### What is needed
In the items below, copy word for word the stretch from the line containing "At what (x,y)" through the line containing "Looking at the". Leave the pictures out of your copy.

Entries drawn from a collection
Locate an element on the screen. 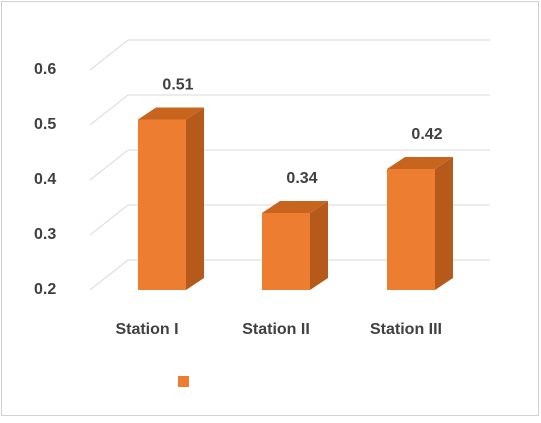  y-tick-label: 0.3 is located at coordinates (45, 234).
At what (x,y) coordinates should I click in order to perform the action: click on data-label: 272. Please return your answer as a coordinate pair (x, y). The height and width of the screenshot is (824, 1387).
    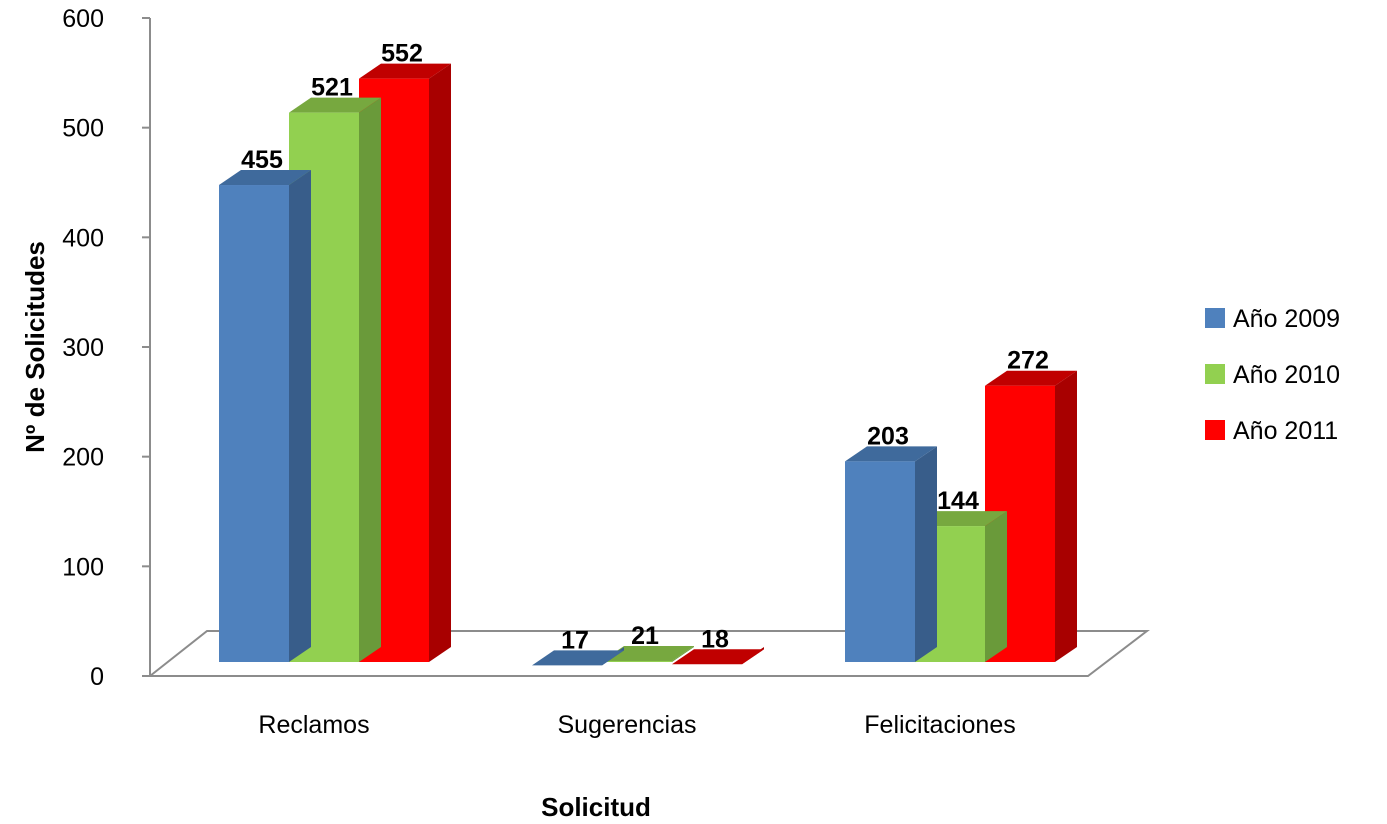
    Looking at the image, I should click on (1028, 361).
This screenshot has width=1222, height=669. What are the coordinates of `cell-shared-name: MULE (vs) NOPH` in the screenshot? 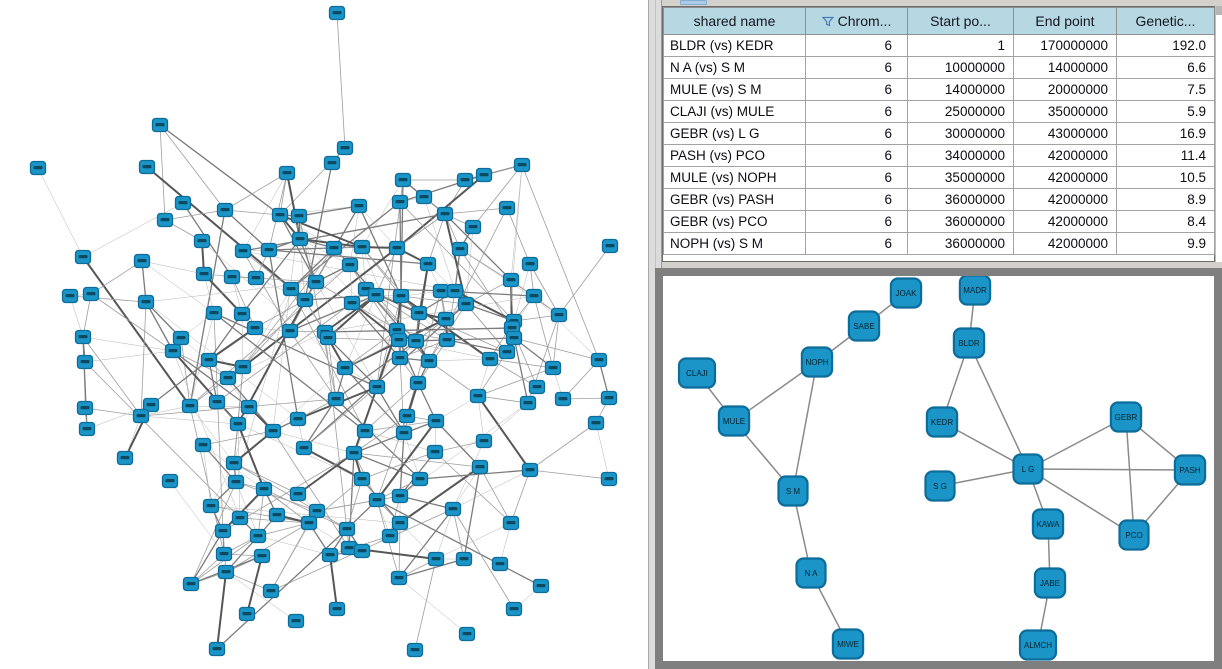 It's located at (734, 178).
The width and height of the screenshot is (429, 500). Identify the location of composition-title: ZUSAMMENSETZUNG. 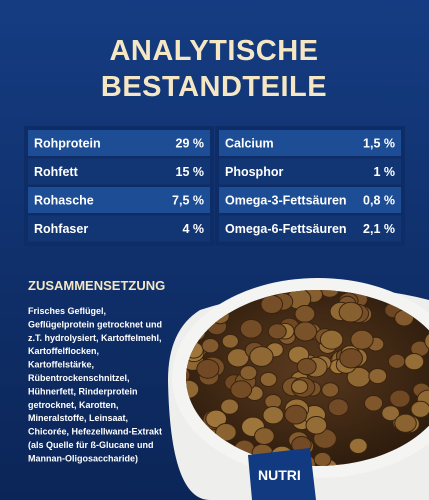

### Task result
At what (x,y) coordinates should I click in order to perform the action: click on data-label: 272. Please return your answer as a coordinate pair (x, y). The height and width of the screenshot is (824, 1387).
    Looking at the image, I should click on (1028, 361).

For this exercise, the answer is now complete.